Data Is Plural

... is a weekly newsletter of useful/curious datasets.

2021.09.22 edition

K-12 learning arrangements, rushing waters, voluntary union recognition, four decades of Spanish elections, and cryptic crossword clues.

K-12 learning arrangements. The COVID-19 School Data Hub, which launched last week, is “a central database for educators, researchers, and policymakers to understand how the COVID-19 pandemic shaped students’ modes of learning in 2020-21.” The project’s team, led by economist Emily Oster, has gathered data on learning models (in-person, virtual, or hybrid) used by public schools and districts at various points in time, their masking policies, and reported COVID-19 cases. The datasets can be downloaded in bulk or by state. The coverage and granularity vary by topic and state; the project’s documentation describes the collection methods and availability.
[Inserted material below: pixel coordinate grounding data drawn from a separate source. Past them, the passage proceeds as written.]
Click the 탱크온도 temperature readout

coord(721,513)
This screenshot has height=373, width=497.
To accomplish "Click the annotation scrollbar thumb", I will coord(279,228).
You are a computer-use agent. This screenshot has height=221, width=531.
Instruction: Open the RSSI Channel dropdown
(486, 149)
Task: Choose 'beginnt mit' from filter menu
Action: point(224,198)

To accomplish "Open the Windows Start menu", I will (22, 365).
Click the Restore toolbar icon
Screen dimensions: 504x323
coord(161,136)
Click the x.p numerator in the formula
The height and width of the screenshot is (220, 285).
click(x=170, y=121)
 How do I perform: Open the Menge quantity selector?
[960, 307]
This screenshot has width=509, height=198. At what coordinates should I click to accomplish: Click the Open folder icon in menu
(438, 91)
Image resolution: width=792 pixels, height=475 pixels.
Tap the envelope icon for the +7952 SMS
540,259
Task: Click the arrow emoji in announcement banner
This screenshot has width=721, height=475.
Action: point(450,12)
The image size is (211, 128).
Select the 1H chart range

Rushing waters. The US Geological Survey’s National Water Information System provides data on the “occurrence, quantity, quality, distribution, and movement of surface and underground waters” around the country. The surface water measurements — mainly streamflow and gage height — come from tens of thousands of monitoring sites. (Here’s a site near Baton Rouge before and after hurricanes Ida and Nicholas.) There’s an API for accessing the records, including daily summaries and real-time measurements. Previously: NOAA’s water-level data (DIP 2016.03.23). [h/t Michael Allen]

Voluntary union recognition. Civic technologist Forest Gregg has begun filing FOIA requests to the National Labor Relations Board to collect newly-available data on employers’ voluntary recognition of employee unions, drawn from agency’s relevant notification form. The records so far include 70+ recognitions in late 2020 and early 2021, plus nearly 1,000 from a prior reporting program between 2007 and 2009; they list the employer, union, case number, relevant dates, and more. Previously: Union election results (DIP 2021.05.05).
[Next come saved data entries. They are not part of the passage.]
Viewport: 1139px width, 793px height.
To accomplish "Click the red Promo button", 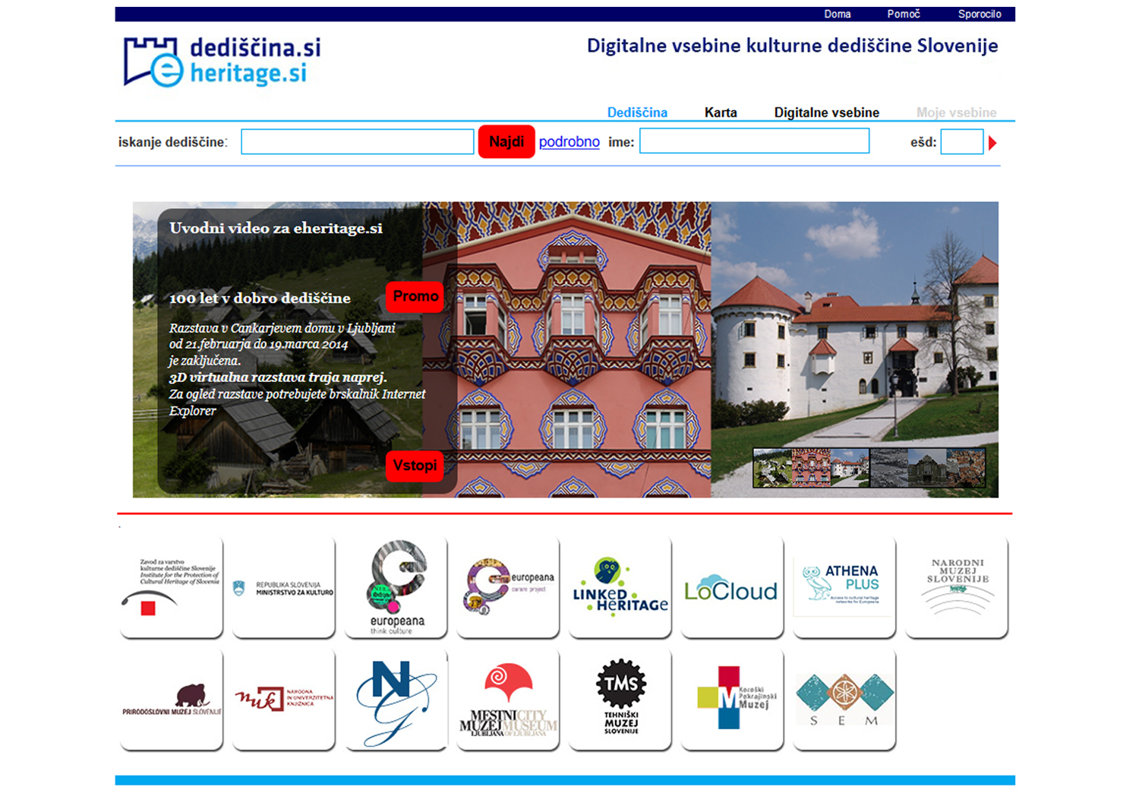I will tap(415, 296).
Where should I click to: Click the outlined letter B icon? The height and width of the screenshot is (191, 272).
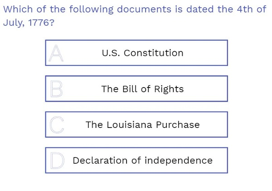[56, 89]
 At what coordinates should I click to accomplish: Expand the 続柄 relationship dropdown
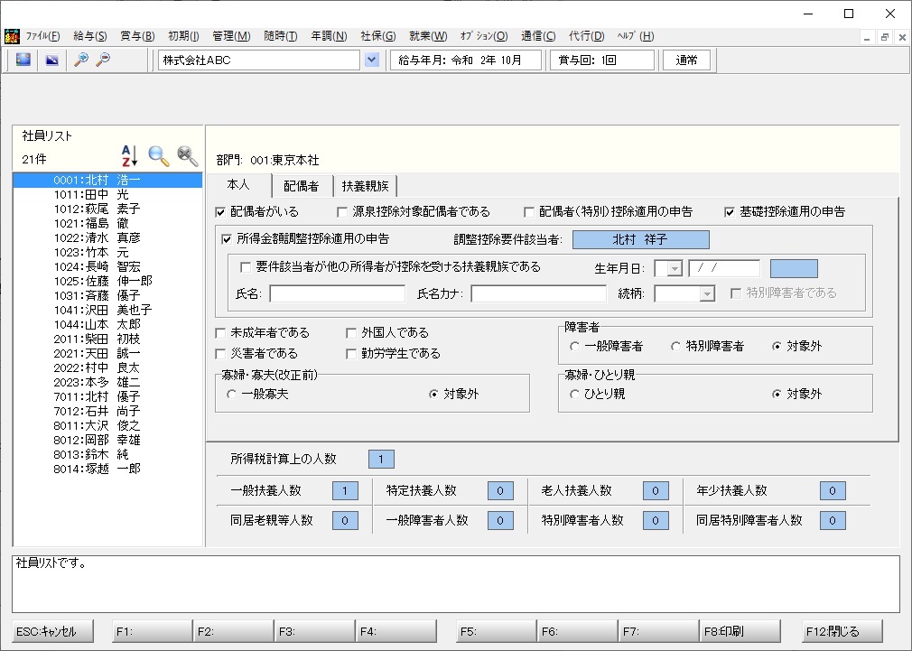click(x=707, y=293)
Four decades of Spanish elections. The Spanish Electoral Archive, published this summer, provides detailed results of all municipal, regional, general, and European Parliament elections in Spain since the country’s transition to democracy in the late 1970s. The project’s datasets standardize records from various official sources that, in many cases, drill down to the level of individual ballot boxes.

Hidden clue here will be! Data scientist George Ho has compiled a dataset of 589,000+ clues to cryptic crosswords, “collected from various blogs and publicly available digital archives.” The collection, released earlier this month, is available to download and also explore online. (For example.) Its “datasheet” describes the motivation, collection process, composition, and more.